Prompt:
Only one stretch of the listing below is wanted. Give it again exactly, from the line with "Where should I click to: Open the" through the line with "The width and height of the screenshot is (938, 351).".

Data for review:
__________

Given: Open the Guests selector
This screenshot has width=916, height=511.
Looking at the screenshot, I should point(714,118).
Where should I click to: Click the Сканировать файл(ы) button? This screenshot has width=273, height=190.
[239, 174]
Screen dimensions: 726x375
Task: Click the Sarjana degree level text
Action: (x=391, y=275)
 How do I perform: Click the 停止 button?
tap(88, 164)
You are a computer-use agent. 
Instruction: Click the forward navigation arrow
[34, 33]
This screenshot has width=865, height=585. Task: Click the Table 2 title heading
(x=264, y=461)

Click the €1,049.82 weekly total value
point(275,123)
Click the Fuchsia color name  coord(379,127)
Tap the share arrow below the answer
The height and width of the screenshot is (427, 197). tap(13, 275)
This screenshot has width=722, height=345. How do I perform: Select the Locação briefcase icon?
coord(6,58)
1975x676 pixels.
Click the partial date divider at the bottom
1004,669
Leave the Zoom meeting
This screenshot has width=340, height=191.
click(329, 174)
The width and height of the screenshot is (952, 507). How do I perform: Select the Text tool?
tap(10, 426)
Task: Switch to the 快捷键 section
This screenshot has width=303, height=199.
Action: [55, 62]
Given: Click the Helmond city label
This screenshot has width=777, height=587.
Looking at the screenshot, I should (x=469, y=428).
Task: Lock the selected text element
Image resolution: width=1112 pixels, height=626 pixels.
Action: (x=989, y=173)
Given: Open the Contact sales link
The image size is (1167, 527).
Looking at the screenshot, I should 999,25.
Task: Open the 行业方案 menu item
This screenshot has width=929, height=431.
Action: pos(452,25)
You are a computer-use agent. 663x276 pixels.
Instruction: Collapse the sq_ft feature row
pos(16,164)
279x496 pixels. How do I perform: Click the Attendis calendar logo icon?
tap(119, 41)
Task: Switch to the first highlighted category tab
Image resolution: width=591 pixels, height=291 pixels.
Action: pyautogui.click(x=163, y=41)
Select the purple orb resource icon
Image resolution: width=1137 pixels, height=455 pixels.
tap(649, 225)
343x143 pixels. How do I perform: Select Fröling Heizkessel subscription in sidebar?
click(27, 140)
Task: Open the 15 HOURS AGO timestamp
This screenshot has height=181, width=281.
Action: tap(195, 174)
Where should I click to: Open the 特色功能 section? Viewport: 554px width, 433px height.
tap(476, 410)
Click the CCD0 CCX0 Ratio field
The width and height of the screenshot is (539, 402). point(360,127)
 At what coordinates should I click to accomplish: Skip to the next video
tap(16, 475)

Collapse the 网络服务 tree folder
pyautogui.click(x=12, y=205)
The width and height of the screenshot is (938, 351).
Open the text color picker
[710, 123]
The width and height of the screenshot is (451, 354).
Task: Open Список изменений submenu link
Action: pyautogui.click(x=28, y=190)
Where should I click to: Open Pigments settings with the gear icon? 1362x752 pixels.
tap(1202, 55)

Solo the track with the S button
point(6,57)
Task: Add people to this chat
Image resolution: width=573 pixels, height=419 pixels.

__________

Completed task:
Where should I click to: Open the 特色功能 section? Viewport: 554px width, 433px height.
tap(476, 410)
Click the CCD0 CCX0 Ratio field
The width and height of the screenshot is (539, 402). point(360,127)
 At what coordinates should I click to accomplish: Skip to the next video
tap(16, 475)

Collapse the 网络服务 tree folder
pyautogui.click(x=12, y=205)
The width and height of the screenshot is (938, 351).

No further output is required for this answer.